Let your life be free from love of money
but be content with what you have,
for he has said, I will never forsake you or abandon you.
Thus we may say with confidence:The Lord is my helper,
and I will not be afraid.
What can anyone do to me
?Remember your leaders who spoke the word of God to you.
Consider the outcome of their way of life and imitate their faith.
Jesus Christ is the same yesterday, today, and forever.

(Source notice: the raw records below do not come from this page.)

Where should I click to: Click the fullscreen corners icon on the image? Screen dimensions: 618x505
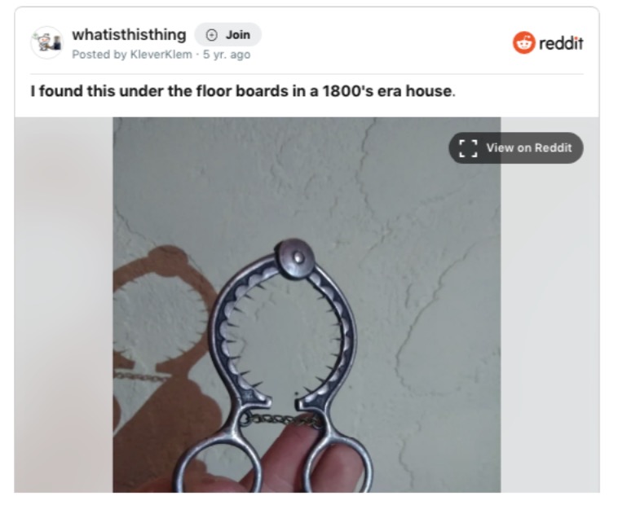pyautogui.click(x=468, y=148)
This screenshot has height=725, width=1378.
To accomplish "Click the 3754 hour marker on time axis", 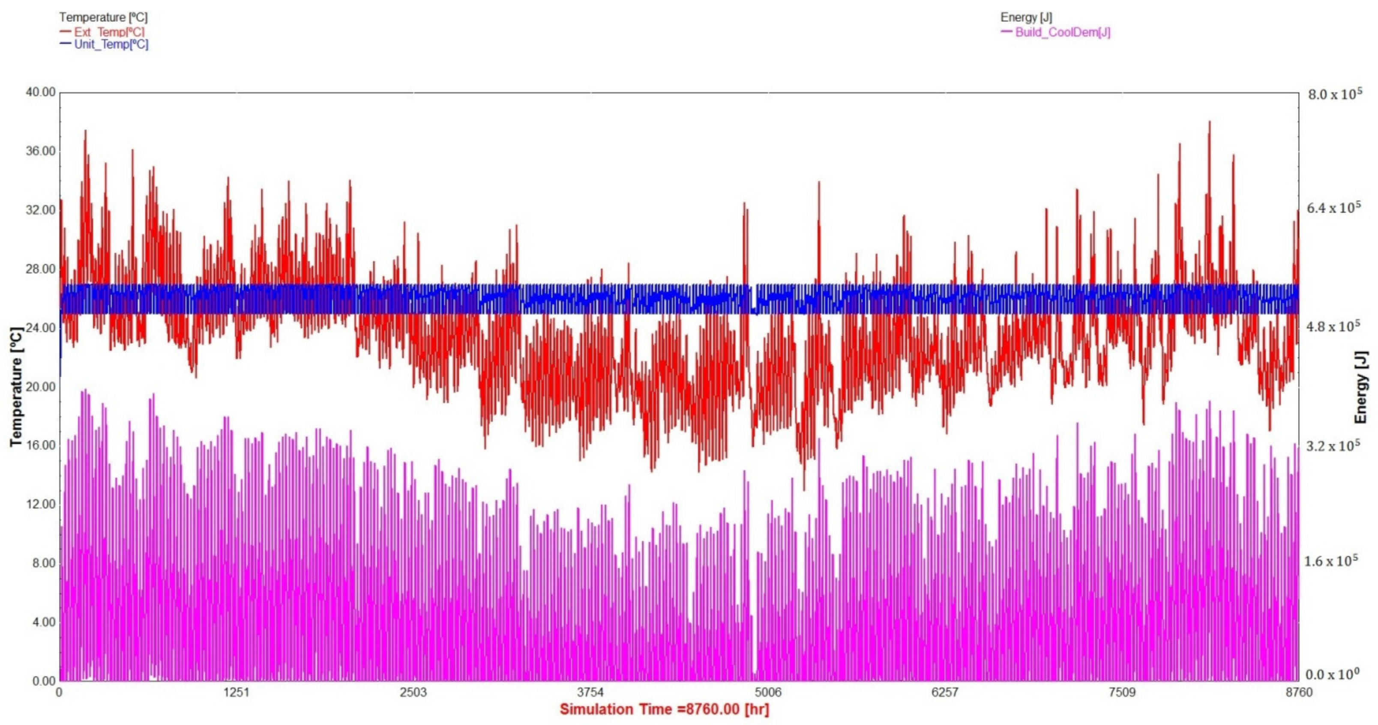I will [591, 692].

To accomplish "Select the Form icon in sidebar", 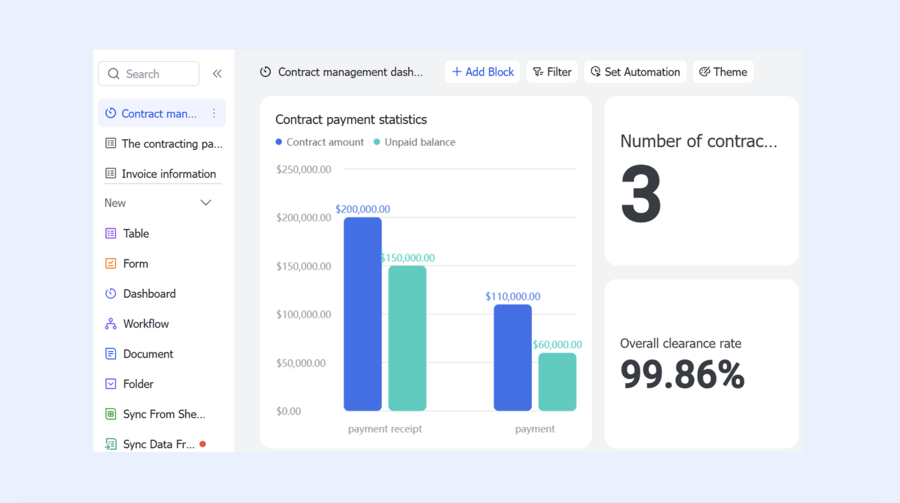I will coord(111,263).
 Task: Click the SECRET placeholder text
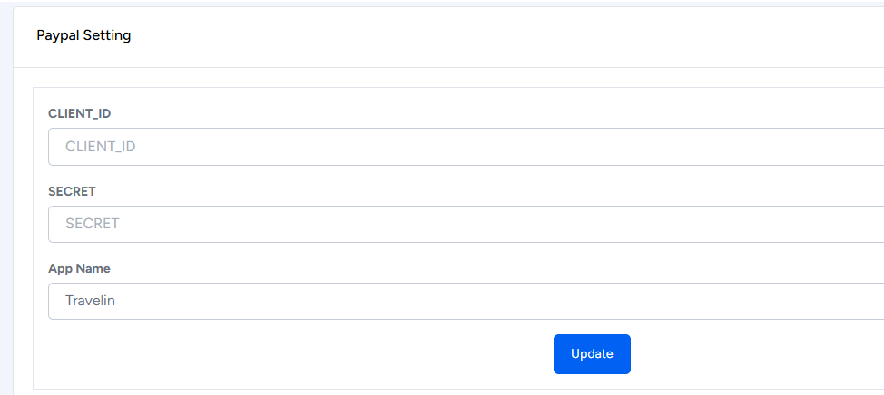(93, 224)
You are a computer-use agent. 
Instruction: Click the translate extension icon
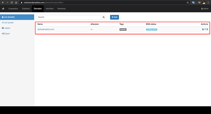point(193,2)
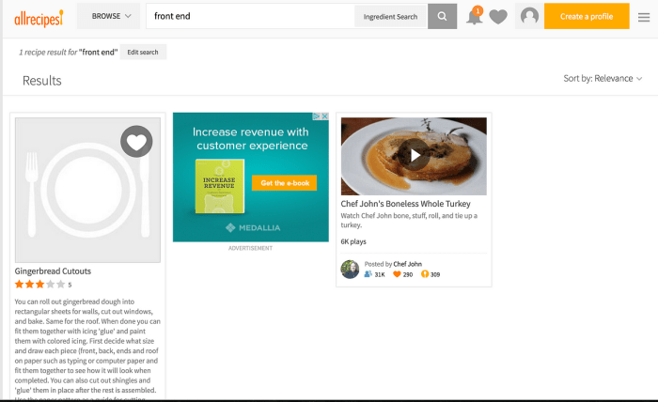Switch to Ingredient Search
658x402 pixels.
(x=390, y=17)

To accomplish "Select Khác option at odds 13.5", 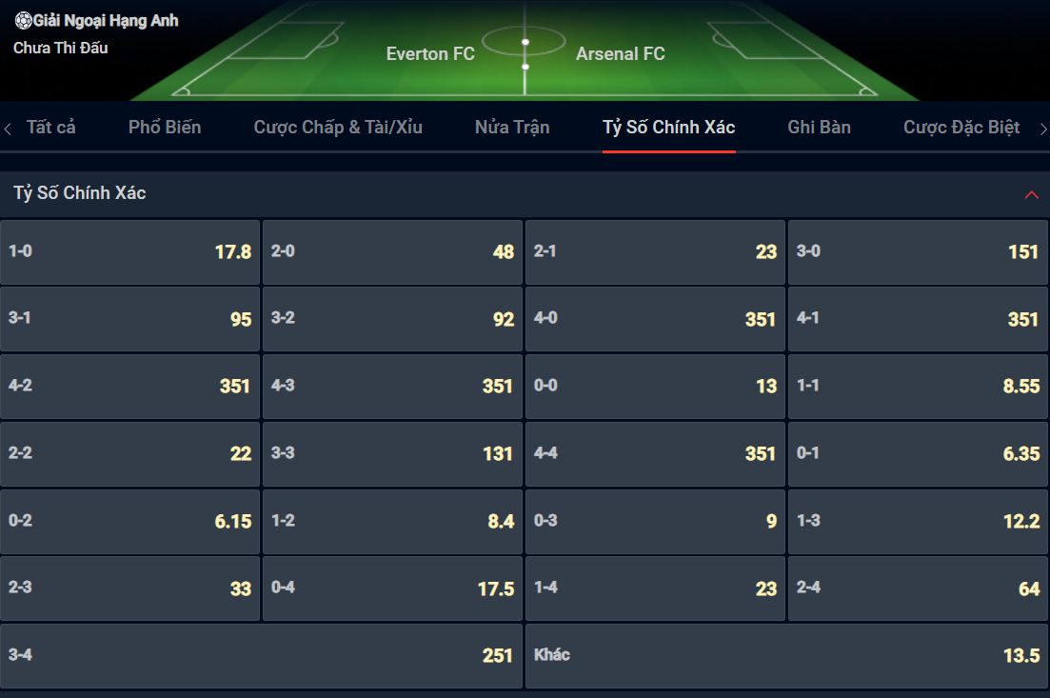I will [x=787, y=656].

Responsorial Psalm Ps 27:1, 3, 5, 8b-9abc

R. (1a) The Lord is my light and my salvation.
The LORD is my light and my salvation;
whom should I fear?
The LORD is my life’s refuge;
of whom should I be afraid?
R. The Lord is my light and my salvation.
Though an army encamp against me,
my heart will not fear;
Though war be waged upon me,
even then will I trust.
R. The Lord is my light and my salvation.
For he will hide me in his abode
in the day of trouble;
He will conceal me in the shelter of his tent,
he will set me high upon a rock.
R. The Lord is my light and my salvation.
Your presence, O LORD, I seek.
Hide not your face from me;
do not in anger repel your servant.
You are my helper: cast me not off.
R. The Lord is my light and my salvation.

Alleluia See Lk 8:15

R. Alleluia, alleluia.
Blessed are they who have kept the word with a generous heart,
and yield a harvest through perseverance.
R. Alleluia, alleluia.

Gospel Mk 6:14-29

King Herod heard about Jesus, for his fame had become widespread,
and people were saying,
“John the Baptist has been raised from the dead;
That is why mighty powers are at work in him.”
Others were saying, “He is Elijah”;
still others, “He is a prophet like any of the prophets.”
But when Herod learned of it, he said,
“It is John whom I beheaded. He has been raised up.”
Herod was the one who had John arrested and bound in prison
on account of Herodias,
the wife of his brother Philip, whom he had married.
John had said to Herod,
“It is not lawful for you to have your brother’s wife.”
Herodias harbored a grudge against him
and wanted to kill him but was unable to do so.
Herod feared John, knowing him to be a righteous and holy man,
and kept him in custody.
When he heard him speak he was very much perplexed,
yet he liked to listen to him.
Herodias had an opportunity one day when Herod, on his birthday,
gave a banquet for his courtiers, his military officers,
and the leading men of Galilee.
His own daughter came in and performed a dance
that delighted Herod and his guests.
The king said to the girl,
“Ask of me whatever you wish and I will grant it to you.”
He even swore many things to her,
“I will grant you whatever you ask of me,
even to half of my kingdom.”
She went out and said to her mother,
“What shall I ask for?”
Her mother replied, “The head of John the Baptist.”
The girl hurried back to the king’s presence and made her request,
“I want you to give me at once on a platter
the head of John the Baptist.”
The king was deeply distressed,
but because of his oaths and the guests
he did not wish to break his word to her.
So he promptly dispatched an executioner
with orders to bring back his head.
He went off and beheaded him in the prison.
He brought in the head on a platter
and gave it to the girl.
The girl in turn gave it to her mother.
When his disciples heard about it,
they came and took his body and laid it in a tomb.